Elephant seals continue to depart the Headlands with plenty of activity between males after the females and pups turning up on Limantour Beach and Drakes Beach. Many of the young seals are molting and their paler old coat will appear torn up. This raggedy appearance is normal and they are conserving energy by lying on the beach as their new fur grows.
As winter arrives, we’ll be seeing the Northern elephant seals (lounging in certain areas) and Pacific gray whales (migrating past the peninsula) return to the Point Reyes area. This wildlife also brings lots of visitors and the return of the shuttle bus system that takes folks out to Chimney Rock and the Lighthouse. The shuttle system will begin Saturday, December 26, 2009 and run through mid-April 2010. More from the Park Service.
Limited parking is available at prime viewing areas such as the Historic Lighthouse and Chimney Rock headlands. Bus service eases congestion in these areas and reduces green house gas emissions. The shuttle transportation system was identified in the Headlands Management Plan as an important tool to protect the fragile headlands but also allow access for visitors.
Bus service runs only on weekends and holidays in good weather. Ticket sales open at 9:00 a.m. at the Ken Patrick Visitor Center at Drakes Beach and close at 3:00 p.m. Children 16 and under are free, adult tickets are $5.00 per person and Federal Senior and Access pass discounts apply to the purchase. Sir Francis Drake Highway is closed at the South Beach junction when the busses are operating. Road closures begin at 9:00 a.m. and the road reopens approximately at 5:15 p.m. For more information, please call the Bear Valley Visitor Center at (415) 464-5100 x2 x5 or visit our Winter Shuttle Bus System page.
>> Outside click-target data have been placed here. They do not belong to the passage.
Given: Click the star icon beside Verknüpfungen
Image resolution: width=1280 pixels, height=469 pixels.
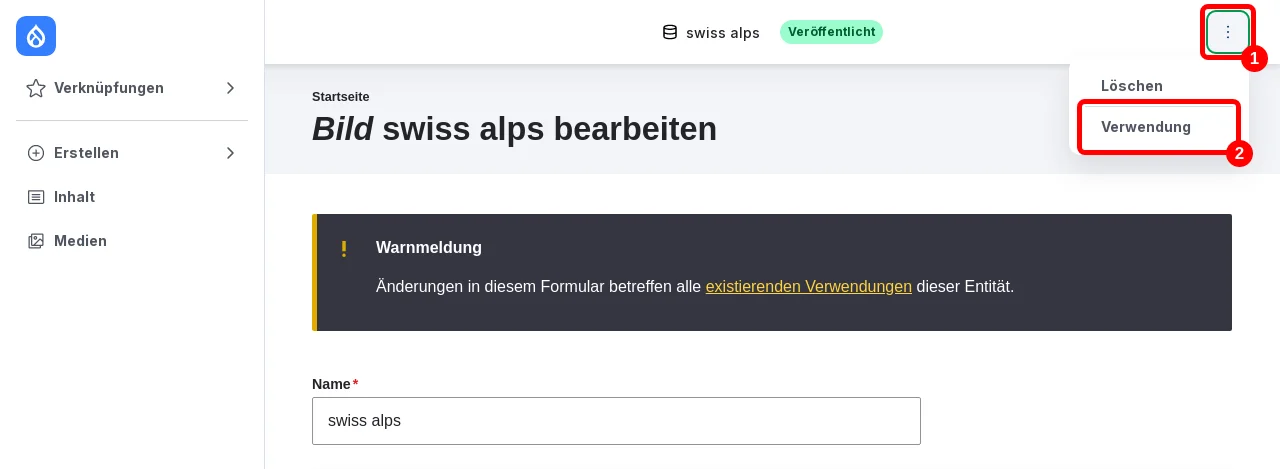Looking at the screenshot, I should coord(36,88).
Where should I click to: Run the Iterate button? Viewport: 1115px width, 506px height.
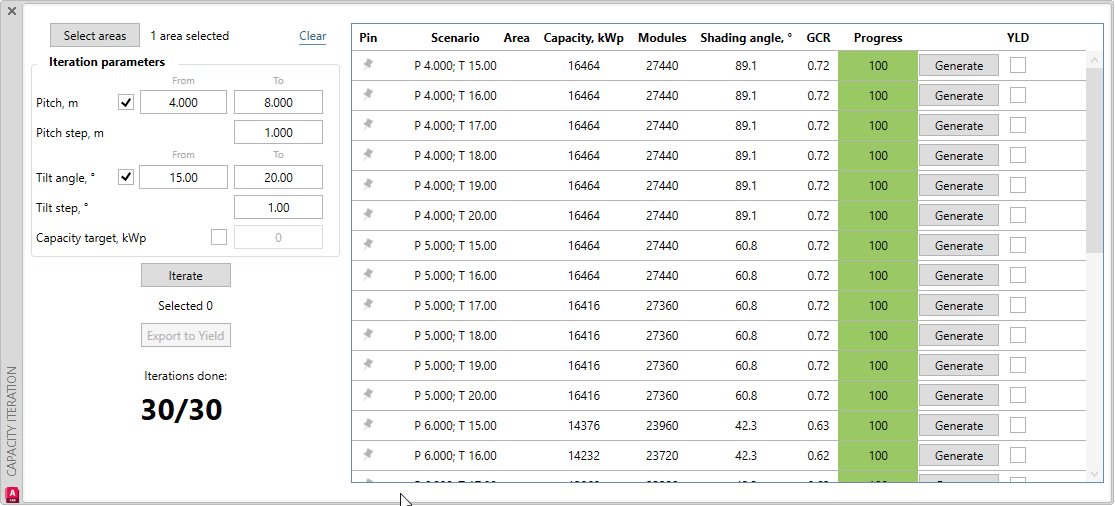coord(185,276)
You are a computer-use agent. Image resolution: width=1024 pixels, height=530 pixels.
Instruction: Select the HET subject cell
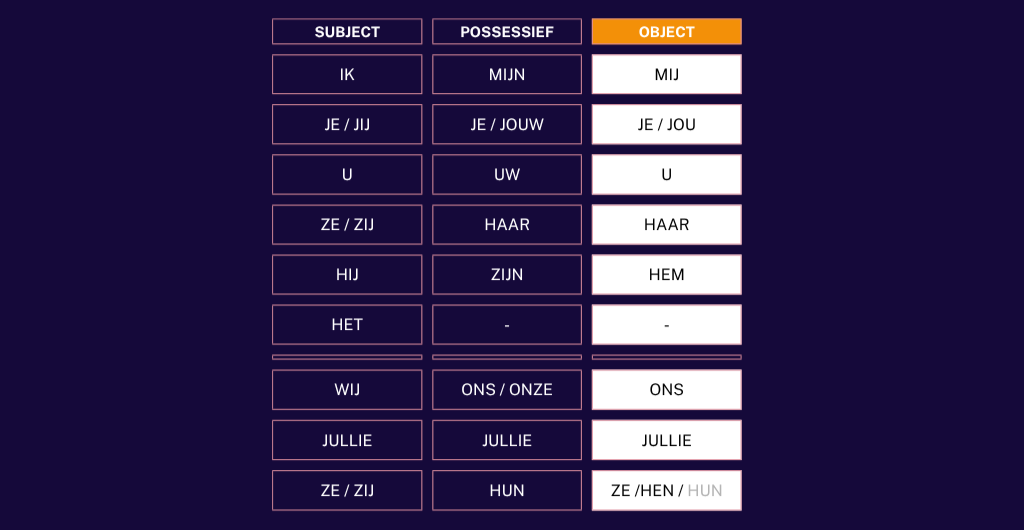pos(347,325)
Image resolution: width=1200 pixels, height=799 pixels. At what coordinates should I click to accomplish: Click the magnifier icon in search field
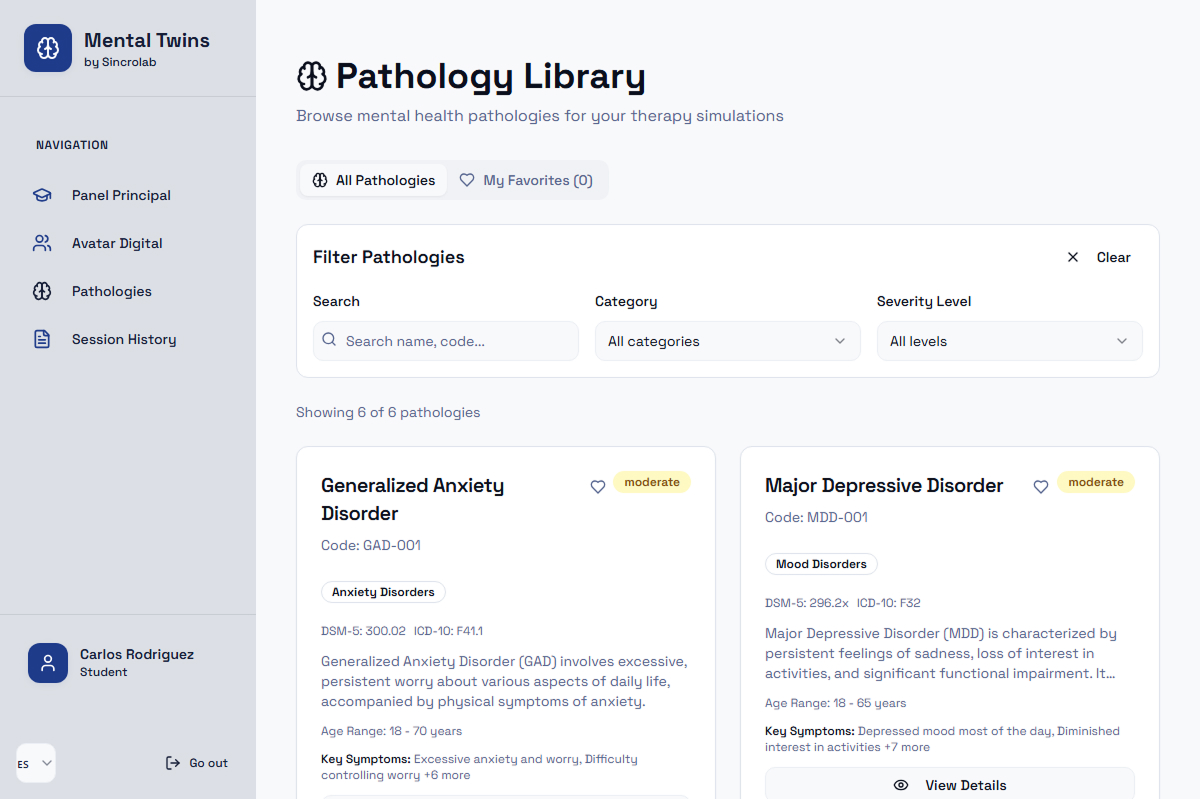point(329,340)
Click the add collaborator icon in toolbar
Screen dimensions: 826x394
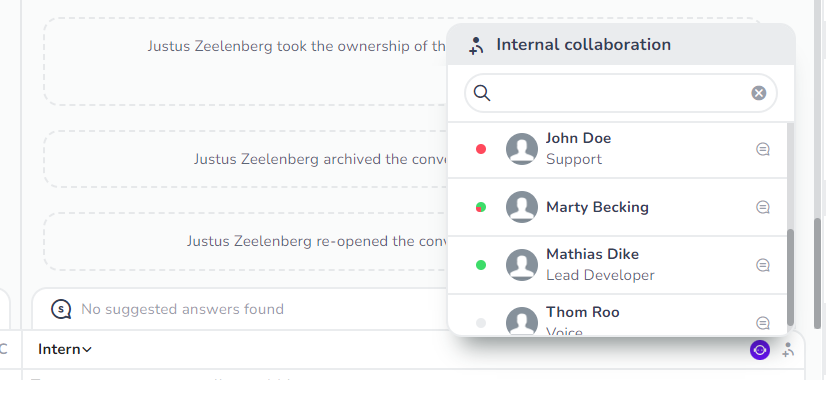pos(788,350)
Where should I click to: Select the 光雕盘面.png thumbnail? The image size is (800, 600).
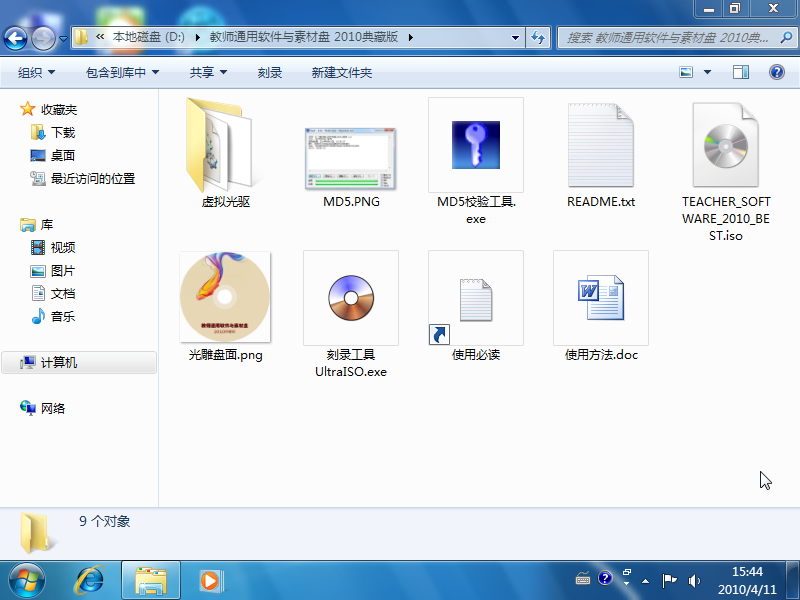(226, 298)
This weekend (Jan 18), we went out to Drakes’ Beach and saw some elephant seals up close and personal. One camped himself right next to parking lot; the one in the picture was about 3/4 miles south.
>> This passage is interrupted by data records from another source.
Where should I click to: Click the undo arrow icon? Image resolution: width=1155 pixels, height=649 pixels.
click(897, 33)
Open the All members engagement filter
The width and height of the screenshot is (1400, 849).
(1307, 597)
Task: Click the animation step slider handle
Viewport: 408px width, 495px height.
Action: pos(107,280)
To see elephant seals at Point Reyes, get yourself to Drake’s Beach. From there, you can take the shuttle to Chimney Rock where 200+ seals are sparring, pupping, hanging. It’s a remarkable sight but you’re seeing it from a distance. At low tides (check Point Reyes tides) at Drakes’ Beach, you can probably see one of the loners hanging out as well.
Update: The National Park Service has produced a terrific video on the elephant seals. Check it out.
Here are some highlights from the National Park Service Park Wavelengths newsletter:
Young elephant seals have made an early appearance at Chimney Rock ; about 40 sub-adults (rowdy teenagers!) are on the beach practicing their wrestling and noisemaking skills in preparation for the winter breeding season
Humpback whale sightings off Limantour and Agate Beaches continue to delight visitors. Look for their long curved fin and tails with white underneath to distinguish them.
Hikers and Bikers especially on the Bolinas Ridge Trail should be watchful of the beef cattle calving season; cows are very defensive of their calves and may stare and or approach if they feel threatened.
Numerous warblers are resting in the trees at the Fish Docks after last weekends storm – prothonotary, black polled, yellow rumped, and palm with a Downy woodpecker in the mix.
Turns out there is plenty to do in January in Point Reyes. On a nice, sunny day, the beaches and hikes are as pleasant as ever. Just bring another layer and get started a little earlier. Once the sun goes down early, it can get chilly.
But January also brings unique opportunities for those of us who want to see wildlife.
* Whale Watching from the Lighthouse and Chimney Rock. This is a popular enough event that the Park Service closes the road to the lighthouse point and runs buses from the Drakes Beach Visitors Center ($5 per person). While I have not ever caught site of a whale on these trips, I still enjoy the trip out to the point. The Park Service has a good page on whale watching from the point.
* Breeding Elephant Seals. I like to head out to Chimney Rock to watch the wales, because it is also possible that the elephant seals are on the beach hanging out and breeding. This year, they are out en masse! They are fun to watch as they lie and shift around in the sun. From the Chimney Rock parking lot, look for signs that direct you on a short trail heading south.
* Salmon Run. From mid-Dec to mid-January (over for 2008), SPAWN lead groups from the town of Lagunitas to find salmon that swam upstream and lay their eggs. The whole process is fascinating and newbies should take the tour as it can be difficult to find the salmon without an experienced eye. You can find out more at the SPAWN web site.